Greenfield deployment, we're expecting like 500 Switches at 100 Sites and 1500 APs sprinkled across them to submit their RADIUS-Requests to a pair of ISEs.  ISE are not going to do device administration (TACACS) for these. 

SrcIP of RADIUS requests are not entirely predictable, but will be from a well-defined IP range (one /16 for switches, one /16 for WLAN APs), w/o NAT, but curently not reverse-resolvable in DNS. 

Setting Wildcard/Address Range entries in "Network Devices" of course might seem straightforward: Just add an entry called  "WLAN AP Wildcard" with /16 address range.

But then you lose some visibility in Live Log and Live Session.  One can see the NAS IP address allright, but not the switch's or AP's Hostname in "Device Name" in Live Logs - the text as given in "Network Devices" will appear.  Not good for the operators - they might want to see the switch's or APs hostname. 

Any suggestions you could give, short of importing a full list of APs and switches into ISE?
Will reverse DNS help to show an FQDN instead of a NAS IP address? 
Any clever RADIUS attributes to add from the Switch or WLAN-AP to help identify it?
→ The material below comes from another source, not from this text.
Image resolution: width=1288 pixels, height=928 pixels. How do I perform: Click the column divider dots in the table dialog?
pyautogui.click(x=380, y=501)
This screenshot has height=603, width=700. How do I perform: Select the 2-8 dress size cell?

I'm thinking like
radius-server attribute 32 include-in-access-req format %h  

Thanks for your thoughts and ideas

3 Replies 3

Marc Luethi
Level 1
Level 1

For what it's worth:

radius-server attribute 32 include-in-access-req format %h 

... does make the switch's hostname appear as "NAS Identifier" in the Authentication Detail report.
Neither Live Logs nor Live Sessions seem to be able to show this as a column. 

Arne Bier
VIP
VIP

One of the things that surprised me initially when I started working with ISE, is that ISE does not process RADIUS requests based on what the contents of NAS-IP-Address attribute contains - because the RFC 2865 uses makes it sound like this is the IP address the RADIUS server should be re-acting on:

ArneBier_0-1709154904411.png

Instead, ISE ignores the NAS-IP-Address, and instead, takes the Source IP Address of the UDP packet - that is the lookup value into ISE's Network Devices database to see perform the shared secret processing etc. And that then forms the basis of the Live Logs displays - whatever you called the Network Device (as a /32 or /whatever) is what will be displayed in the Live Logs. 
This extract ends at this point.